Studio album by Patricia Kaas
- Released: 11 November 2016
- Genre: Pop
- Language: French
- Label: Warner Music France
- Producer: Jonathan Quarmby; Fin Greenall; Benjamin Constant;

Patricia Kaas chronology
| Kaas chante Piaf à l'Olympia (2014) | Patricia Kaas (2016) |  |

Singles from Patricia Kaas
- "Le Jour et l'Heure" Released: 20 June 2016; "Madame tout le monde" Released: 14 September 2016;

= Patricia Kaas (album) =

Patricia Kaas is the tenth studio album by French singer Patricia Kaas, released on 11 November 2016 by Warner Warner Music France. In fact, this is the singer's first album in 13 years where only new and original songs are present.

The album was recorded in France at the Paris studios Les Studios Saint Germain and Studio Labomatic in the period from March 2015 to June 2016. The producer was Jonathan Quarmby. Later, the singer said that the album is personal and reflects the events of the last events of her life, Kaas also stated that she decided to touch on acute social topics on the album, the topic of domestic violence, for example, because they are silenced in society for some reason.

On 20 June 2016, the lead single "Le Jour et l'Heure" was released, according to the author, the song was written under the impression of the terrorist attacks in Paris in 2015. The song managed to reach 69th place in the singles chart. On 14 September the second single "Madame tout le monde" was released.

The album itself was released on 11 November 2016. The release of the record coincided with the fiftieth anniversary of the singer and the thirtieth anniversary since the beginning of her creative activity.
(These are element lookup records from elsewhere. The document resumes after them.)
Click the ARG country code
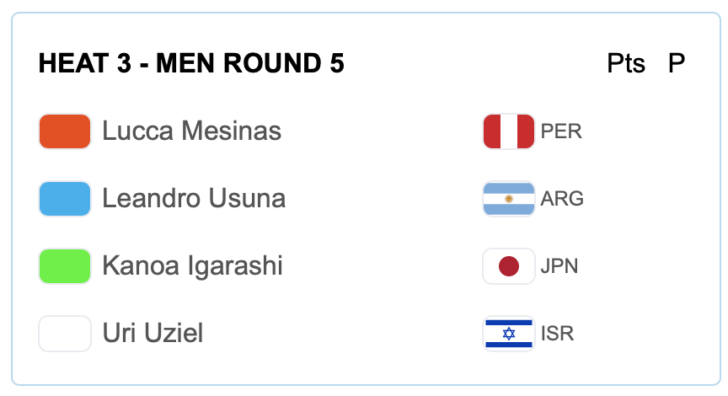This screenshot has width=728, height=396. 562,200
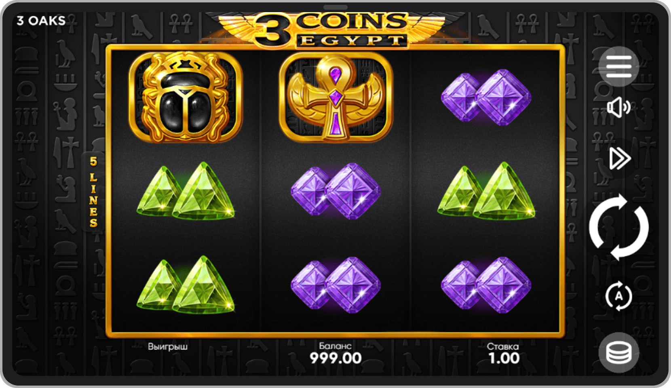Click the golden scarab symbol
Viewport: 671px width, 388px height.
(186, 97)
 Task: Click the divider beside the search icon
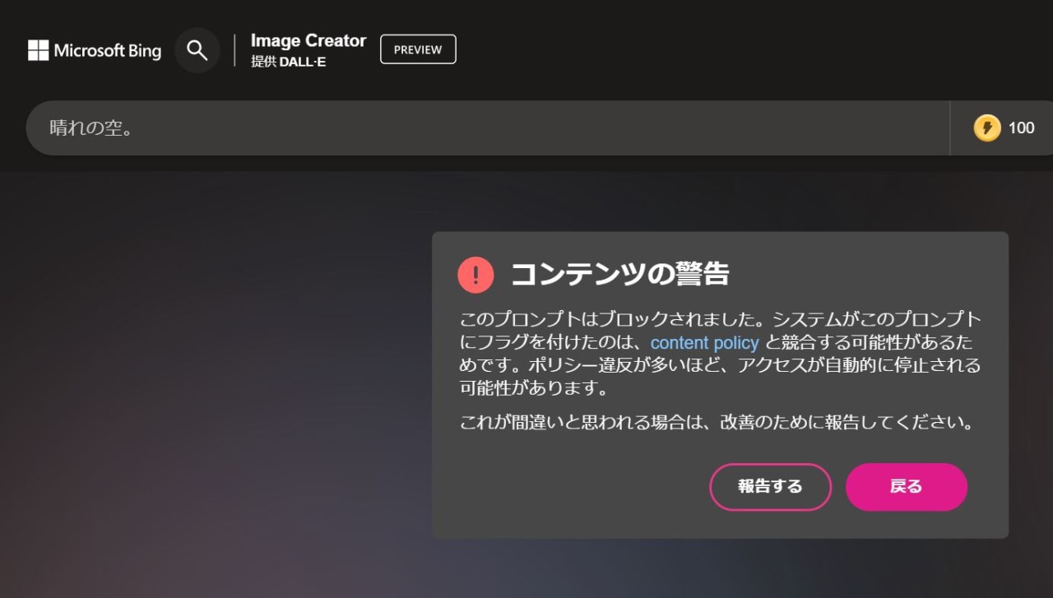pyautogui.click(x=234, y=50)
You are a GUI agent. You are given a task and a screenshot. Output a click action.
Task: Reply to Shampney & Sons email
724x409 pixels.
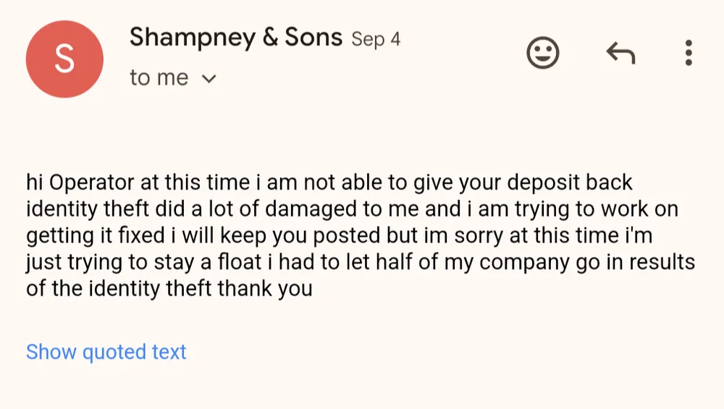click(620, 53)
The album received positive reviews from critics, and also entered the top twenty charts of Belgium, France and Switzerland.

==Track listing==

Patricia Kaas – Standard edition
| No. | Title | Writer(s) | Length |
|---|---|---|---|
| 1. | "Adèle" | Ben Mazué | 3:07 |
| 2. | "Cogne" | Keren Meloul; Rémi Lacroix; | 3:34 |
| 3. | "Madame tout le monde" | Pierre Jouishomme; Aurélie Saada; Jonathan Quarmby; Lacroix; | 2:48 |
| 4. | "Sans tes mains" | Baptiste Bender | 3:34 |
| 5. | "La Maison en bord de mer" | Lacroix | 3:35 |
| 6. | "Embrasse" | Lacroix | 3:31 |
| 7. | "Marre de mon amant" | Mirko Banovic | 3:25 |
| 8. | "Sans nous" | Mazué | 3:55 |
| 9. | "Ne l'oubliez jamais" | Davide Esposito | 4:35 |
| 10. | "Le Jour et l’Heure" | David Verlant; Lacroix; | 3:26 |
| 11. | "La Langue que je parle" | Jean-Jacques Daran | 3:08 |
| 12. | "Ma météo personnelle" | Quarmby; Lacroix; | 3:22 |
| 13. | "Ma tristesse est n’importe où" | Daran | 3:43 |
| Total length: |  |  | 49:00 |

Patricia Kaas – Deluxe edition (bonus tracks)
| No. | Title | Writer(s) | Length |
|---|---|---|---|
| 14. | "Le refuge" (Bonus track) | Lacroix | 3:23 |
| 15. | "Adèle" (Version acoustique) |  | 2:26 |
| 16. | "Sans tes mains" (Version acoustique) |  | 3:08 |
| 17. | "Embrasse" (Version acoustique) |  | 2:30 |
| 18. | "Cogne" (Version acoustique) |  | 3:25 |
| 19. | "Le refuge" (Version acoustique) |  | 3:32 |

==Charts==

===Weekly charts===

Weekly chart performance for Patricia Kaas
| Chart (2016) | Peak position |
|---|---|
| Belgian Albums (Ultratop Flanders) | 69 |
| Belgian Albums (Ultratop Wallonia) | 8 |
| Dutch Albums (Album Top 100) | 139 |
| French Albums (SNEP) | 13 |
| German Albums (Offizielle Top 100) | 34 |
| Swiss Albums (Schweizer Hitparade) | 10 |

===Year-end charts===

2016 year-end chart performance for Patricia Kaas
| Chart (2016–2017) | Position |
|---|---|
| Belgian Albums (Ultratop Wallonia) | 54 |
| French Albums (SNEP) | 99 |

2017 year-end chart performance for Patricia Kaas
| Chart (2017) | Position |
|---|---|
| Belgian Albums (Ultratop Wallonia) | 129 |

==Certifications==

Certifications for Patricia Kaas
| Region | Certification | Certified units/sales |
| France (SNEP) | Gold | 50,000^{‡} |
^{‡} Sales+streaming figures based on certification alone.